I understand what you are saying, but if it is going to cause some disagreement and unhappiness between spouses, it might not be worth it. I mean the DH might not really want it either.

What if MIL offered to get DH a puppy knowing he wanted a dog? Wife doesn't want the dog. Would you say that the MIL has to be allowed to get DH the present he wants to bring him enjoyment?
A one night 3 hour concert is a bit of a different commitment than a dog.
 
Tell her the truth. Tell her DH would expect you to go and you can’t stomach sitting through their concert and DH thinks it’s something a husband and wife should do together, therefore he’d probably not go and her $ would be wasted.
 
For me it if DH wanted to go then I would just go and make the best of it...

Or make a suggestion on a concert or something else you could ask her for to do together...

In thinking this out a bit more... Not unless the band and their following are known for becoming violent or fights breaking out, if safety was an issue... then I would have to say this one isn't a good fit for us...
 
My MIL asked about buying concert tickets for my husband (in reality, she'll probably make it to both of us) as a Christmas gift. The problem is I would rather scrape dog doo off my shoe with my bare hand than attend this show. I'd be happy to see hubby go with a friend, but from experience, I know he won't. I'm pretty sure it will cause an argument between hubby and I and since the concert date is 9 months after Christmas, I can probably look forward to multiple arguments. I'd like to find a way to discourage MIL without making her son sound like a jerk (he's not in most situations, but definitely weird about this one)
Didn’t read thru the thread... but I’d simply say.. it’s a great thought mom,but honestly it just isn’t a good idea for Xx. Perhaps I can try and get another idea for his gift this year. And either try to do that, or not.
If she insists on getting her original gift. Graciously accept, and just don’t go. It’s a gift after all and I’m one to say ... you’re not obligated to Enjoy what’s given nor obligated to even use the gift.
It’s the holidays... let it pass.
 
Curious what would your husband say if he finds out his mom was going to get these tickets and you told her no...maybe he would really love to see them . I think he should be involved in this one, who says it has to be a surprise.
 
Curious what would your husband say if he finds out his mom was going to get these tickets and you told her no...maybe he would really love to see them . I think he should be involved in this one, who says it has to be a surprise.
I would not tell her "no" for him, only for myself. MIL is the one insisting on the surprise and it's her gift, so I'm respecting that. Husband has not said anything about the show, so I honestly think he doesn't really care about seeing them. Mom is coming over tomorrow, so I'll talk to her then.
 
I would not tell her "no" for him, only for myself. MIL is the one insisting on the surprise and it's her gift, so I'm respecting that. Husband has not said anything about the show, so I honestly think he doesn't really care about seeing them. Mom is coming over tomorrow, so I'll talk to her then.

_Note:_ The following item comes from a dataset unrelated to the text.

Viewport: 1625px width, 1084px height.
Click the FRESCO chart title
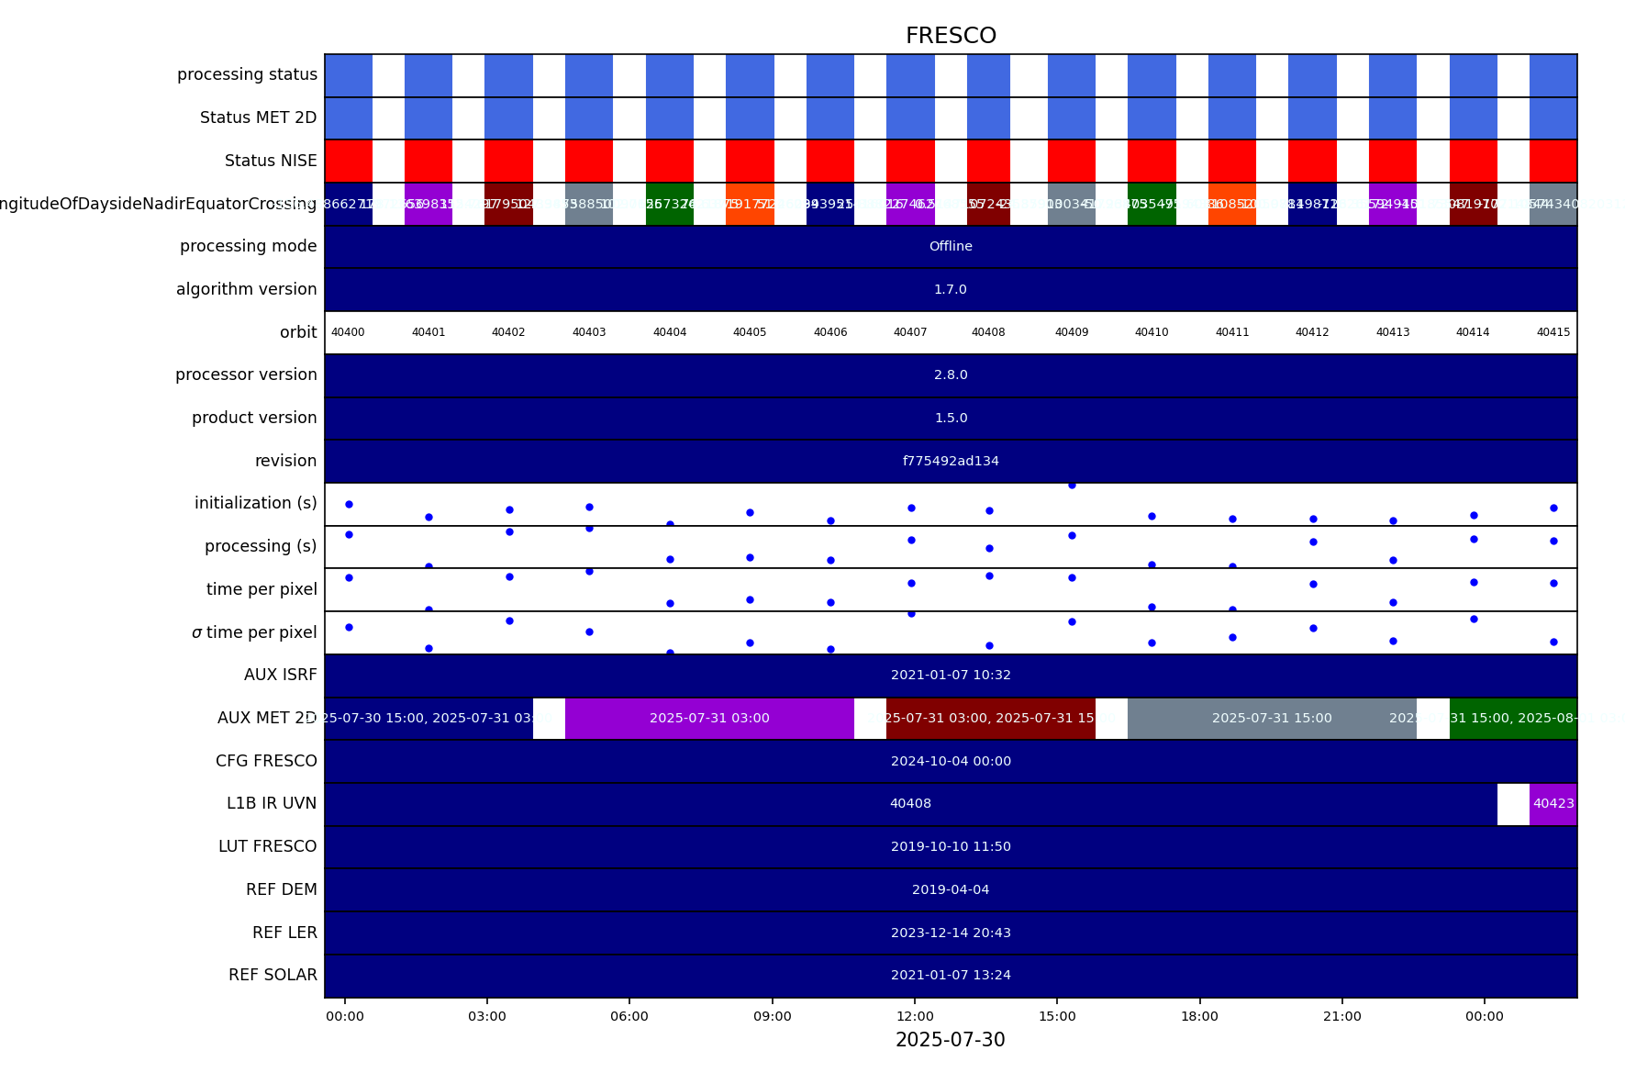[950, 36]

Or maybe he hasn't said anything about the show because he knows it would go over like a lead balloon.
 
Or maybe he hasn't said anything about the show because he knows it would go over like a lead balloon.
Agreed. I'm sure he knows I won't want to go, but he also knows I'd encourage him to go with a friend, so if he hasn't mentioned it, I feel like it's not that important to him. I also think if it was something he really wanted, he might have tried to talk me into it already. I'm going to try to talk MIL into just asking him if he wants it. That gives me the opportunity to say I don't want to go, but he should go and have fun and he can decide if he wants to do that.
 
Why not just ask husband? No point wasting money if the tickets are unwanted and starts conversation about companions for concert. I understand it is present and surprise but he can act surprised happy excited when opening if wanted at time gift exchange.